*** The data Section Begins ***

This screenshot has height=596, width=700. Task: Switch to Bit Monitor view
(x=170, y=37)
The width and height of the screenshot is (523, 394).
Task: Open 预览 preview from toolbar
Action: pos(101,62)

*** The data Section Ends ***

**Directions**: Give back every record exactly.

**Task answer**:
This screenshot has height=596, width=700. Task: Switch to Bit Monitor view
(x=170, y=37)
The width and height of the screenshot is (523, 394).
Task: Open 预览 preview from toolbar
Action: pos(101,62)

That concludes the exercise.